The days when you might hope to advertise your business for sale or call up a competitor and find a buyer who would purchase it outright, leaving you to go and buy a villa in Spain, are long gone. Whilst outright purchases can still occur in some sectors, these sorts of deals are now extremely rare due to traditional funding being more expensive and less easy to obtain and most businesses having less available cash to fund a purchase. On the whole, business owners are having to think much more flexibly in terms of how they go about achieving the sale of the company – often having to plan the process earlier and be more realistic in their expectations.

Longer payment terms. For the seller, this will of course mean they will not realise the whole value of the sale for a number of years. Depending on the value of the business, payments can be structured over fewer than 5, up to 10 or even as long as 20 years in some deals. One advantage for the seller, however, is that they often retain a minority shareholding in the company, meaning if the business is doing well when the end of the staged buyout is reached, they will receive an additional lump sum payment.

MBO’s. Management buyouts are being seen more and more frequently as the availability of outright purchasers has reduced.  MBO’s occur when existing employees, usually a second tier management team, are approached to take over the company. The advantage to the seller is that the new owners are already known to them, so there is a mutual trust and common understanding of how the business should be run going forward. Increasingly, MBO’s are being structured over longer periods of time, allowing the purchase to be funded largely by the cash flow of the company itself. In addition, the incoming owners often have restrictions imposed upon them in terms of the decisions that can be made regarding business expenditure and staff overheads, affording the outgoing seller some security until the sale proceeds have been paid in full.

Passing on to family.
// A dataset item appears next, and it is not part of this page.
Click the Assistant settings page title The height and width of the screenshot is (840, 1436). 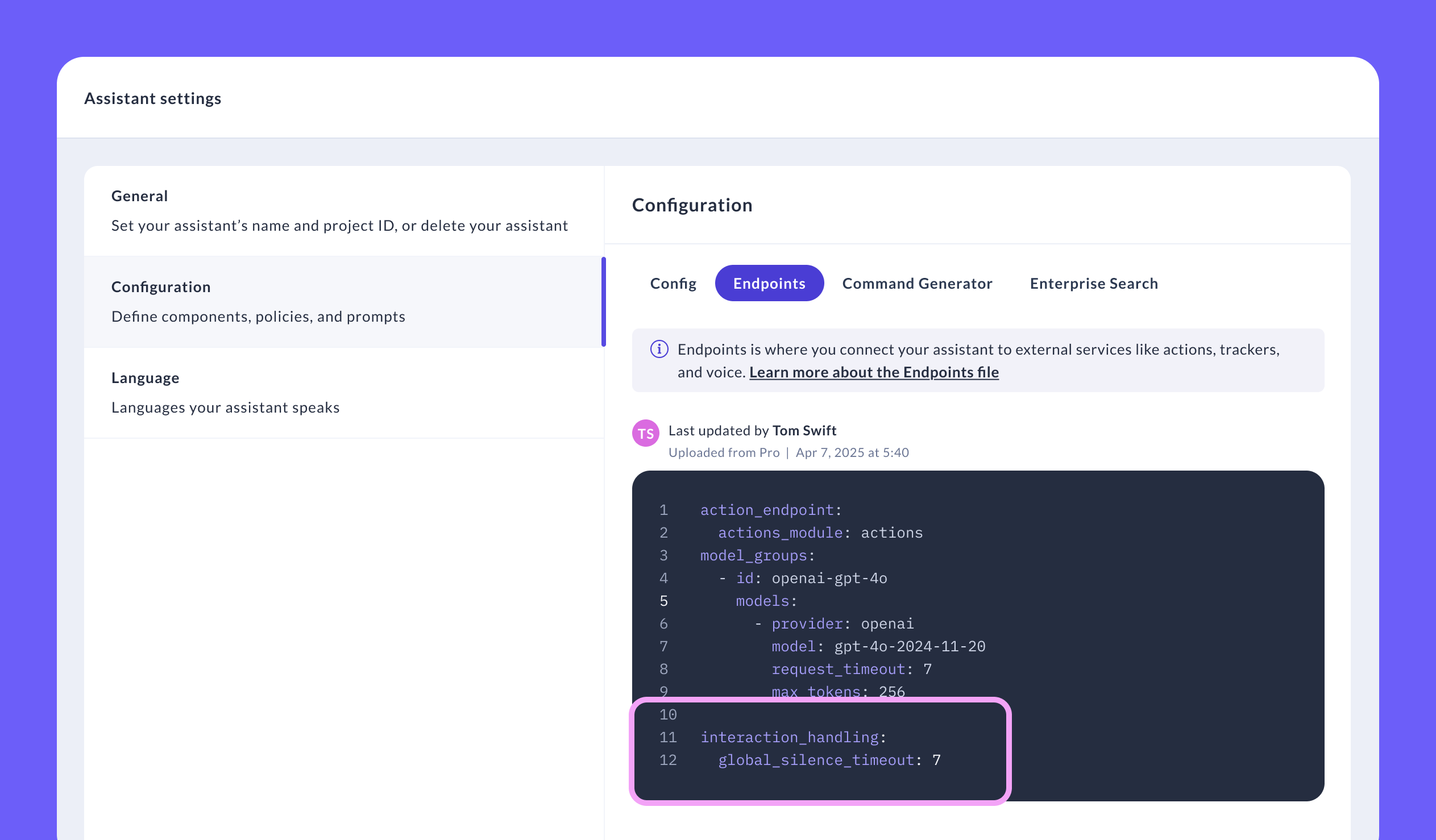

The structured sale of a business to the children or next generation in a family business can be another way to plan an exit. These deals can be structured in a similar way to MBO’s – so the seller retains an interest for a number of years to oversee the running of the business, whilst receiving an annual payment from the sale. A word of warning – family members are not always the best people to take on the running of a business – despite the sentimentality of wanting to pass everything on to your nearest and dearest, it is vital that they have the skills, passion and desire to take the responsibility on.

The landscape for buying and selling businesses has certainly changed over the past 5 years or so with the overall trend being for deals structured over a number of years; meaning it takes longer for business owners to access the entire value of the business. Once a business owner has accepted this, there are definitely ways in which longer-term deals can be structured to the seller’s advantage – it’s often just a case of being flexible!